| Document segment |
============================================================

E&MM took a long and detailed look at Jean-Michel Jarre's musical past when we last interviewed him, back in June 1982. There seems little point repeating it all here, but one historical fact to which many commentators have attached great importance is the fact that Jean-Michel is the son of two highly musical parents. Even before he'd made his first commercial recording, his father was a notable filmscore and soundtrack composer. Did that fact really have a far-reaching effect on Jarre's career?
'Ironically, my parents separated when I was only five, and I grew up without my father as he was living in Los Angeles: I didn't see him at all between the ages of five and fourteen, and after that only once every couple of years. So I think any influence must be hereditary, and I don't think my father's being a musician has been an advantage or a disadvantage, really.
'But one man who did play a large part in influencing me was Pierre Schaeffer of the Music Research Centre in Paris (which Jarre attended in 1968 after graduating in harmony, counterpoint and fugue at the Paris Conservatoire). He was the first man I met who was able to think not just in terms of harmonies and rhythms, but also in terms of sound textures.
'On the whole, though, I found the whole attitude of people at the Research Centre too intellectual to be really interesting. I believe that there is some sort of quality in every type of music, but although intellectual approaches are very interesting on a purely intellectual level, I'm not so sure they're very useful from a musical point of view. In fact, I think an excess of intellectuality can actually be very dangerous. It can lead people to believe that cultural and intellectual background is what makes music more or less interesting. That tends to be the attitude of contemporary classical enthusiasts, who favour the likes of Boulez and Xenakis.
'I think it's totally absurd to have to write a book to explain a certain concept, then another to explain why that concept was a failure. Personally, I prefer to think of music in terms of whether or not it gives me the shivers! The worst crime of all nowadays is to justify the music you're writing in terms of the instruments or musical concepts you have in mind. Recently, I have come to feel more and more that the fewer statements that are made about music and the more music is listened to, the better. The end result should speak for itself. Mind you, there's nobody worse than the French for analysing and explaining.'
And, as if in acknowledgement of the truth of that last statement, Jarre continues at some length on the reasoning behind Zoolook's highly individual arrangement and why its release - or the creation of something like it - has been on the cards for some time.
'After I left the Research Centre, I secured a contract with the Paris Opera, so I was quite involved with contemporary classical music as well as the rock world. I didn't want my music to be a compromise between the two, rather a means of integrating them. That's why I spent time doing so many different things, TV commercials, soundtracks, ballet music, producing rock singers, writing lyrics and generally experimenting - in unconscious preparation for some future project that would involve music without any specific lyrics.

============================================================

| Exercises |
1: Reproduce the part of the Jean-Michel Jarre interview starting at "E&MM took a" and ending at "on Jarre's career?".
2: Answer these questions from the Jean-Michel Jarre interview:
(a) How old was Jarre when his parents separated?
(b) Which man at the Music Research Centre does Jarre name as a large influence on him?
(c) What institution did Jarre secure a contract with after he left the Research Centre?
3: Pick up the Jean-Michel Jarre interview right after its last sentence and keep writing it.

Extracted records:
============================================================

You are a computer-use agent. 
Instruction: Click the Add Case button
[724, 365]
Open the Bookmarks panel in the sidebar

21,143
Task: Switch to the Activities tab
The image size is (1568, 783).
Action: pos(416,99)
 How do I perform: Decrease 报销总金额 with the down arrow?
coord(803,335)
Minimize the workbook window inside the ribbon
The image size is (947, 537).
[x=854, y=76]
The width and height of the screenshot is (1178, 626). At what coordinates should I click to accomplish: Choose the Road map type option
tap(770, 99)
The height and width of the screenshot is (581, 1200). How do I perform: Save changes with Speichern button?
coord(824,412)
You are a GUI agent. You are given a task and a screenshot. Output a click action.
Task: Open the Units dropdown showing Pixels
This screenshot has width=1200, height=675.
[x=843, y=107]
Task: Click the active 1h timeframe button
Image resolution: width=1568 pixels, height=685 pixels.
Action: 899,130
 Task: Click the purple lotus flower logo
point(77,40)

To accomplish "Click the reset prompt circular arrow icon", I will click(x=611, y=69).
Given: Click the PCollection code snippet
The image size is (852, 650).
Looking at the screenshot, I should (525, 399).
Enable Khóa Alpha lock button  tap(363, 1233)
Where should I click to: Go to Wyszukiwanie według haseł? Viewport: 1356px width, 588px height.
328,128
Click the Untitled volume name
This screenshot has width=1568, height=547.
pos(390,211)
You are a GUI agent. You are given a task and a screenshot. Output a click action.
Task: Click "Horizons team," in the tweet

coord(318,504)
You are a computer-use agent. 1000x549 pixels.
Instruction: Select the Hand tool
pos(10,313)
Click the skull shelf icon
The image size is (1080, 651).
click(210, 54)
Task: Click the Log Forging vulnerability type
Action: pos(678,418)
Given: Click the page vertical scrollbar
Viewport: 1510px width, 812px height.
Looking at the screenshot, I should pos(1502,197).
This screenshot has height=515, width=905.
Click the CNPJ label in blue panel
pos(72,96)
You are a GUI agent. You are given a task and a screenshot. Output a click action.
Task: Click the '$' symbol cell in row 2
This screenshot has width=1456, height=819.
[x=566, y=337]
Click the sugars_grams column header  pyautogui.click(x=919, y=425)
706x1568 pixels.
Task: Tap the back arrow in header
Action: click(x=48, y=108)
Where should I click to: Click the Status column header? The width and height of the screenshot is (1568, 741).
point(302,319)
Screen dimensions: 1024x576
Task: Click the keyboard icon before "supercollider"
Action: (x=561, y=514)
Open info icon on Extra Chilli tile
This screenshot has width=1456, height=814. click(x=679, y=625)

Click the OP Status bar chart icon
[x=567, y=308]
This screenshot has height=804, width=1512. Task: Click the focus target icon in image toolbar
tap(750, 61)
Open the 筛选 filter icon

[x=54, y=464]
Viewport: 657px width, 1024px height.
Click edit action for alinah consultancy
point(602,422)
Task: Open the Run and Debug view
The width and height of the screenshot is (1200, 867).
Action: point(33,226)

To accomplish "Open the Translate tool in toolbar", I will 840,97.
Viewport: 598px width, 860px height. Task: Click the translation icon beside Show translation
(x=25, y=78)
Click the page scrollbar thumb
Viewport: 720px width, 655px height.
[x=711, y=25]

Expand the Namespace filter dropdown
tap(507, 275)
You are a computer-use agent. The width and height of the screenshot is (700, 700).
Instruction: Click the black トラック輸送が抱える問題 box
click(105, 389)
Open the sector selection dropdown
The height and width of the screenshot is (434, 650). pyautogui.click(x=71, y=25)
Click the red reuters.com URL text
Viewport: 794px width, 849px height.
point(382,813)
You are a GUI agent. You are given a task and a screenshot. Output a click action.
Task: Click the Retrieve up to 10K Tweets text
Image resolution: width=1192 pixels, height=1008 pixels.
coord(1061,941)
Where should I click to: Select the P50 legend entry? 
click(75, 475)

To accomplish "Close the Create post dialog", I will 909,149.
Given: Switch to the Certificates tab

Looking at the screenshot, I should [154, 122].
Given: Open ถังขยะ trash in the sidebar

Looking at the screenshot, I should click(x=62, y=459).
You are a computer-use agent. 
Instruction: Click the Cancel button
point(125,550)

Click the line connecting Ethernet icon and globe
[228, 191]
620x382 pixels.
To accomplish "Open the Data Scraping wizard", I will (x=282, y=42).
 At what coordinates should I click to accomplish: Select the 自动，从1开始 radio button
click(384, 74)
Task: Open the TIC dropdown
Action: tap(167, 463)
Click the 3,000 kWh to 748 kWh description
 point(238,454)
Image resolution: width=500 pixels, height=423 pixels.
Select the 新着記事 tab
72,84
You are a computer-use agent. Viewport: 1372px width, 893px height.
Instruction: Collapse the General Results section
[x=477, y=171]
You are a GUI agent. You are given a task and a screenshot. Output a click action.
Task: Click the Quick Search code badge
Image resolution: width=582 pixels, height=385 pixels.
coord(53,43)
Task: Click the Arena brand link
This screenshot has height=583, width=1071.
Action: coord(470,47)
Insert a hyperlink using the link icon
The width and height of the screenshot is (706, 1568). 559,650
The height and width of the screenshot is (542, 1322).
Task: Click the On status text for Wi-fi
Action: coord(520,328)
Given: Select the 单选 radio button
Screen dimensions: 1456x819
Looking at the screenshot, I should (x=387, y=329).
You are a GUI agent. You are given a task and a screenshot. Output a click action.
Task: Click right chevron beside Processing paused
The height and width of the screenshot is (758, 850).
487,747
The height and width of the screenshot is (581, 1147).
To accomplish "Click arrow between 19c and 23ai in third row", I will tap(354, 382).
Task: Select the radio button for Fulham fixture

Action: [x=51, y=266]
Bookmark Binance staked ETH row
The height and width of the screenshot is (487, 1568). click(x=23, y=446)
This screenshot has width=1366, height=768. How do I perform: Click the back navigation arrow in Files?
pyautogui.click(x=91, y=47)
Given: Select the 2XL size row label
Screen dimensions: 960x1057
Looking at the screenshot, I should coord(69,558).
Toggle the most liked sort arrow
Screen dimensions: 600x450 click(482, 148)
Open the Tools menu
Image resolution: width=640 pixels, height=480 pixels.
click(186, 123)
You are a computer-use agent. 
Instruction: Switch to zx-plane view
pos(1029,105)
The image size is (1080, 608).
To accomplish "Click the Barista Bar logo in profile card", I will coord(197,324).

============================================================

| Numbered answers |
1:
E&MM took a long and detailed look at Jean-Michel Jarre's musical past when we last interviewed him, back in June 1982. There seems little point repeating it all here, but one historical fact to which many commentators have attached great importance is the fact that Jean-Michel is the son of two highly musical parents. Even before he'd made his first commercial recording, his father was a notable filmscore and soundtrack composer. Did that fact really have a far-reaching effect on Jarre's career?

2:
(a) Five.
(b) Pierre Schaeffer.
(c) The Paris Opera.

3:
'I'm convinced that today's public is conditioned to listen only to songs. In their eyes, instrumental music represents only commercials and soundtracks, which to me seems crazy. Zoolook is vocal rather than instrumental music, but it has no lyrics as such, and why should it? What difference does it make whether or not you add lyrics to a song? On Zoolook, the voices are used as other instruments, so that even some of the rhythm tracks are made up of sampled words, treated and arranged to take the place of percussion.'
Setting aside for the moment the subject of Zoolook (because for all the originality and elegance of its musical motivation, it sounds at times uncomfortably like a very comprehensive Fairlight demonstration record, or the sort of thing E&MM's Paul White would come up with given a drum machine, a Powertran MCS1 and unlimited 48-track studio time), the record is not in fact Jarre's first original vinyl offering for four years, as we might have implied earlier. Because in addition to there being a number of previously unreleased pieces on the live Concerts In China double album, the composer also made a totally new LP a year or so ago. And if you're wondering why it never appeared on the shelves of your friendly local High Street record shop, the reason is that only one copy of the disc was ever pressed. Given that Jarre must be as aware as any other artist that commercial reality and record company practice demand that he should try to sell as many records as possible, what prompted such a surprising and flagrant piece of anti-marketing.
'It started as a result of a request from a group of friends of mine who are painters and sculptors. They were planning to stage an exhibition at a Paris gallery that would include, for example, normal supermarket products transformed into art. They asked me to provide the music, which I did. So the record became a single work of art, like a painting.
'I like the idea of a record as a single object, which is an attitude that harks back in a sense to the sixties and seventies, when everything about a record was regarded as having an almost magical quality, even down to the way the sleeve was printed. It's still the same with books: the cover, and the smell and feel of the pages all count towards a book's overall quality. Yet nowadays, I think records tend to be regarded as if they were no more than Kleenex boxes.
'My album was a reaction against that, something that made the point that a record could be interesting as a single entity. In one sense, it was also a joke at the record company's expense, because it was the very opposite of their usual practice, which is to emphasise a record's commercial potential.
'That's why it was only played once on the radio - it became an open invitation to anybody wanting to make an illegal recording and then sell it. You can imagine the record company's reaction to that! It was quite fun, and it may also have made the industry realise that the reason record piracy is flourishing is that the public sees a record as a work of art, while the record companies see it as just another mass-produced commodity.'
And, like countless other composers who've stuck to their artistic guns and refused to give in to the dictates of commercialism, Jarre had great difficulty getting as far as being able to release his work to the public in the first place, as he recalls.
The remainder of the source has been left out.